Major chronic diseases including cardiovascular disease, osteoporosis, and metabolic syndrome pose significant public health challenges. Ultrasound examination provides rich tissue information non-invasively. UK Biobank’s extensive ultrasound data enables systematic investigation of ultrasound-derived phenotypes and disease associations. This study addresses: Can ultrasound-derived variables effectively predict chronic disease risk? What is their incremental predictive value beyond traditional risk factors? Can ultrasound phenotypes reveal cross-organ disease mechanisms? Can AI-based feature mining identify novel risk signals?
This study establishes hierarchical research objectives. First, characterize distribution patterns of core parameters including carotid intima-media thickness, plaque scores, heel ultrasound velocity and attenuation coefficient, and their correlations with baseline clinical characteristics. Second, evaluate association strength between ultrasound-derived variables and major chronic disease endpoints including cardiovascular events, metabolic diseases, and skeletal system diseases. Third, construct disease risk prediction models incorporating ultrasound variables and quantify their incremental predictive value compared with baseline models containing only traditional risk factors. Finally, explore interactions between ultrasound phenotypes and traditional clinical indicators, genetic variants, metabolomics and proteomics data to elucidate biological mechanisms of disease occurrence.

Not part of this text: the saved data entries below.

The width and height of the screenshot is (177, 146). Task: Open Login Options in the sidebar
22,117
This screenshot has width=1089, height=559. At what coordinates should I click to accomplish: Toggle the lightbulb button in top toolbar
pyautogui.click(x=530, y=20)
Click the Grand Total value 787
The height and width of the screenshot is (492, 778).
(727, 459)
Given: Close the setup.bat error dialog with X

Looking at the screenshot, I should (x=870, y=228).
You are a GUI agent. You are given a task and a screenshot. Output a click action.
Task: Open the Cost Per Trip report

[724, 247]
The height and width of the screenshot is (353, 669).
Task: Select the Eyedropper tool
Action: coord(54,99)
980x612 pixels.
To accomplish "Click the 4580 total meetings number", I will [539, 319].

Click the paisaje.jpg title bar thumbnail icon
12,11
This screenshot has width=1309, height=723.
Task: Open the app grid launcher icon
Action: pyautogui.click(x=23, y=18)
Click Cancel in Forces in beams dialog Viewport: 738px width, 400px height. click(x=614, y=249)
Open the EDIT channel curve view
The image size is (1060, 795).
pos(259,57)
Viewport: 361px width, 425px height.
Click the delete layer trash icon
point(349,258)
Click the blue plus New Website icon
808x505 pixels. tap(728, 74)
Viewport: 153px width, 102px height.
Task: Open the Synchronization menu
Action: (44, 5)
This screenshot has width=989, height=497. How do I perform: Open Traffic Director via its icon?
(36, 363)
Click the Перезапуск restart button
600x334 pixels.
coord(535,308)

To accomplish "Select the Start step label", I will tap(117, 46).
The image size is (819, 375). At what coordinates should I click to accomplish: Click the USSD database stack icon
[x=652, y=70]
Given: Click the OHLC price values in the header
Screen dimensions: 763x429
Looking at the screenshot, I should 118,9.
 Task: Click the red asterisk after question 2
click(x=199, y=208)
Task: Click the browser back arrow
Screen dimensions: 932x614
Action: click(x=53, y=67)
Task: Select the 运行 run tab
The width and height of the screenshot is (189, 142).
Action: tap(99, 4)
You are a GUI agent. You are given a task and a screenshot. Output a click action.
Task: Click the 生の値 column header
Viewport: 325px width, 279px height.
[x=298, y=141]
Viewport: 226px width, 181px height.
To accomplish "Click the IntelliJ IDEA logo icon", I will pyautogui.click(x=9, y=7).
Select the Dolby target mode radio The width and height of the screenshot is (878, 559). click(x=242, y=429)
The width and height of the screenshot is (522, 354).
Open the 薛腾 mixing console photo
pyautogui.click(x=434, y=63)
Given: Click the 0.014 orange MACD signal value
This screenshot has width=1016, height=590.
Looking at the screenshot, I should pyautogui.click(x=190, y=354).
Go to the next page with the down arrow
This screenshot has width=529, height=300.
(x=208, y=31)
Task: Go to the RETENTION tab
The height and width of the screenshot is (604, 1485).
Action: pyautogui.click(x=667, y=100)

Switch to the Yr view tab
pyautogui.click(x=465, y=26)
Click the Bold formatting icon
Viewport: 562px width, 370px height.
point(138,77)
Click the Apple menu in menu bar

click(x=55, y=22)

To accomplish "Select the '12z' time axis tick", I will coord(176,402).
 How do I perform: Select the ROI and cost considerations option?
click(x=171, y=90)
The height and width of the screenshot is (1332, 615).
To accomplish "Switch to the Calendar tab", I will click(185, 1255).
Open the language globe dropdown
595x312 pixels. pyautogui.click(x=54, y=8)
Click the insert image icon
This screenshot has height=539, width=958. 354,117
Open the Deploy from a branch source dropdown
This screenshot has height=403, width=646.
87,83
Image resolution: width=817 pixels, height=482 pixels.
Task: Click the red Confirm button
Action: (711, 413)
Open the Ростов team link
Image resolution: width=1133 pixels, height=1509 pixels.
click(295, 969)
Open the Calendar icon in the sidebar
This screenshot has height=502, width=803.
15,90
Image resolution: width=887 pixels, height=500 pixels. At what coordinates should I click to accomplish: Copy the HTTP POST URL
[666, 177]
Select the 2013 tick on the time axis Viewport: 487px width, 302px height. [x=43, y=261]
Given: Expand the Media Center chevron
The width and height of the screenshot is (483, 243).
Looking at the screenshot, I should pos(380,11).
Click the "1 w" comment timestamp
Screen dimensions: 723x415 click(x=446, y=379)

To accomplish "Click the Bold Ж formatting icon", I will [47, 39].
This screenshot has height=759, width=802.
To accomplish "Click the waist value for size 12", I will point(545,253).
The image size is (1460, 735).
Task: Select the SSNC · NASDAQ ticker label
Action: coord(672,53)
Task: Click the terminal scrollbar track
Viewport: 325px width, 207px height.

Ultrasound demonstrates diverse clinical applications: carotid ultrasound detects early atherosclerosis predicting cardiovascular events, while quantitative heel ultrasound assesses bone quality correlating with fracture risk. UK Biobank’s multi-site ultrasound data enables comprehensive disease association studies. This study integrates ultrasound phenotypes with clinical outcomes to construct risk assessment models for early screening and precision prevention.